Tarefa inglória e difícil. Além disso, tarefa para a qual o professor não é pago, nem poderia ser, como se percebe logo à primeira vista. Como despertar a curiosidade filosófica em desestudantes, como transformar o ódio difuso por tudo que está aí em um saudável ódio não contra a diferença, mas contra a desigualdade? Não temos a resposta, mas educadores de mais longa portada certamente sabem melhor. Nesse caso, vale mais a sabedoria que a erudição. Como possuímos mais esta última que a primeira, até por nossa juventude, preferimos nos abster do debate. Algo, entretanto, queda claro: o desestudante deve querer se tornar estudante, do contrário, não há diálogo.

Aprender filosofia é se tornar estudante.
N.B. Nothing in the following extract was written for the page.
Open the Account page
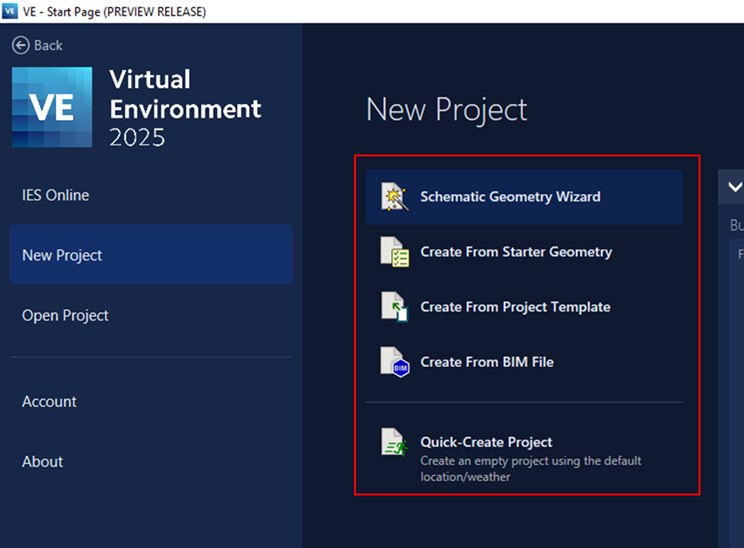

Como a filosofia perpassa nossas crenças mais elevadas, está permeada em nossas ações, escolhas e destinos, toda pessoa possui uma filosofia pessoal, que podemos chamar, com Hegel, de filosofema. Cada modo de vida comporta seus filosofemas próprios, suas crenças, até mesmo o uso místico da razão. Como transformar filosofemas em filosofias, como ganhar pessoas para a luta civilizacional contra o mito, eis outra ação que exige mais sabedoria, mais ginga de sala de aula do que erudição.
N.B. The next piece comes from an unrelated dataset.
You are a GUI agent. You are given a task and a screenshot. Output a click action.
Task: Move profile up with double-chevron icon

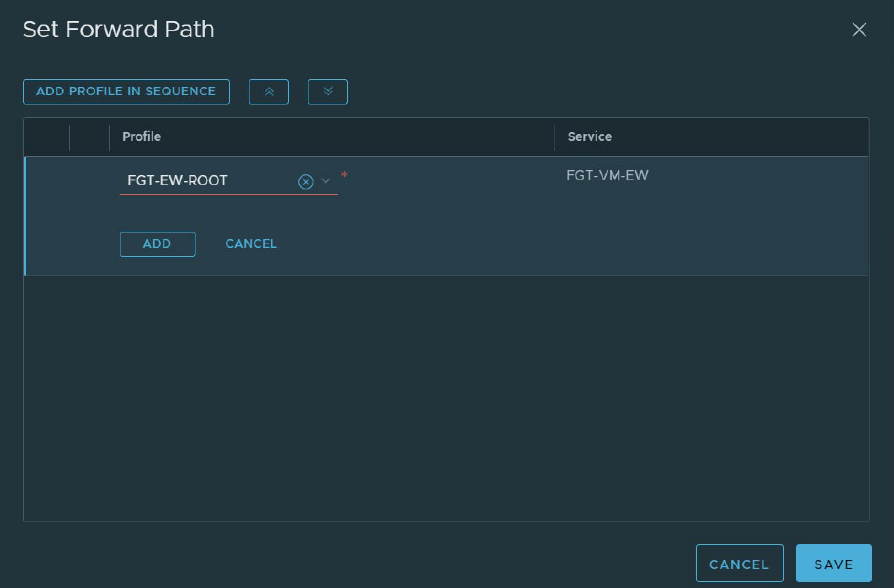tap(269, 92)
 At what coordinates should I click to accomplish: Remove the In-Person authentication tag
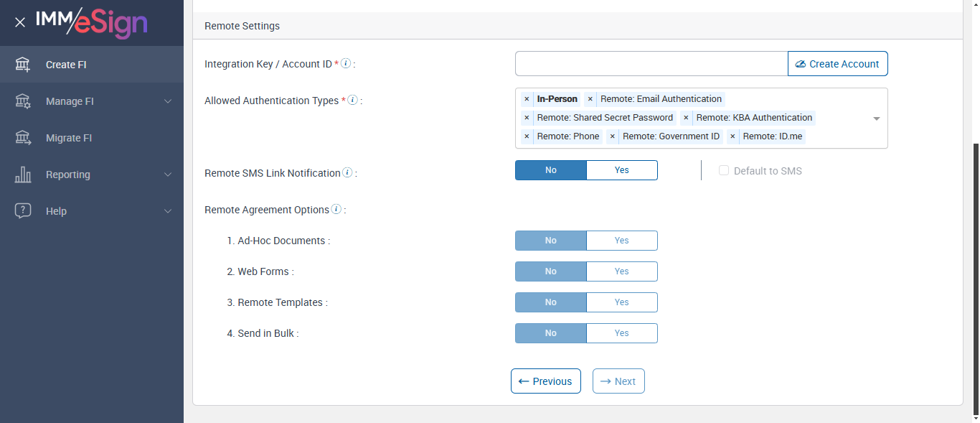click(x=527, y=99)
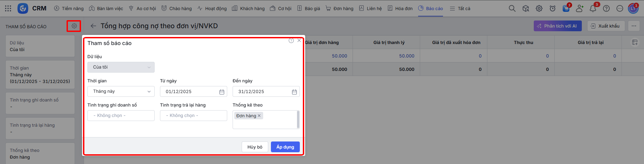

Em outros termos: como pode o general professor transformar seus inimigos em aliados na luta contra o misticismo contemporâneo? Como transformar alunos e desestudantes em estudantes? Como aliar não só a feitura de um uso crítico da razão em mentes neófitas em algo prazeroso, habilitando os sujeitos do processo educativo a se lidarem não só com os gozos do pensamento crítico, mas com a angústia de  viver em um mundo todo por fazer?

Aprender filosofia é se tornar parte de uma longa tradição, de um vasto exército que vem alterando o mundo, junto com outras forças. Como sustentar esse fardo se, por toda parte, os alunos, desestudantes e estudantes encontrarão o chamado para uma vida onde outros pensam por eles e eles só executam. Um outro fascismozinho ordinário: o prazer em ser mandado: non duco, ducor. E não se trata só de um mero chamado: pressões reais, que anulam a capacidade e o gozo filosófico.  
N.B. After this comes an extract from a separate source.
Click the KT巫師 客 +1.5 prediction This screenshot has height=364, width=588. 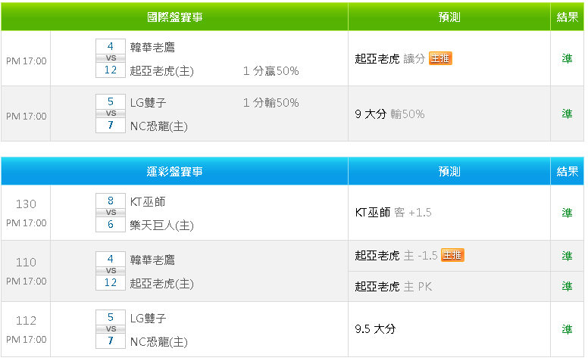click(x=393, y=213)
Outra questão para qual, ao não termos resposta, já damos a resposta. Afinal, não estamos escrevendo um manual da vida docente, tanto mais que só exercemos a docência em breves períodos. Mas, nossa ausência de resposta implica que os professores e estudantes criem suas próprias respostas, ou seja, que, ao invés de se deixarem guiar, sejam senhores de seu destino, lidando com as pressões da vida cotidiana, ao mesmo tempo em que seguem firmes na defesa dos interesses da copia philosophorum. Ou seja, é em exercendo a filosofia que se filosofa mais radicalmente. 


Conclusões

A maioria talvez não se deixe seduzir pelo chamado da velha dama, indene aos seu canto e seus traços; a maioria talvez nunca deixe de ser aluno ou desestudante; mas sabemos o que minorias decididas podem fazer, e a história está cheia de exemplo. Compete a essa minoria filosofante atuar na luta contra o mito, na propagação do uso crítico da razão, a fim de alterar a sociedade gerada e mantida pelo mito, que persegue as diferenças e gera desigualdades, em benefício de uma sociedade verdadeiramente democrática, onde ser diferente seja valorizado e os males do pensamento único banidos.

Três questões, uma resposta: O que faz o filósofo quando seu ofício é ser professor de filosofia?; ele faz a guerra; o que significa ensinar filosofia?; fazer a guerra; o que significa aprender filosofia? Entrar em guerra.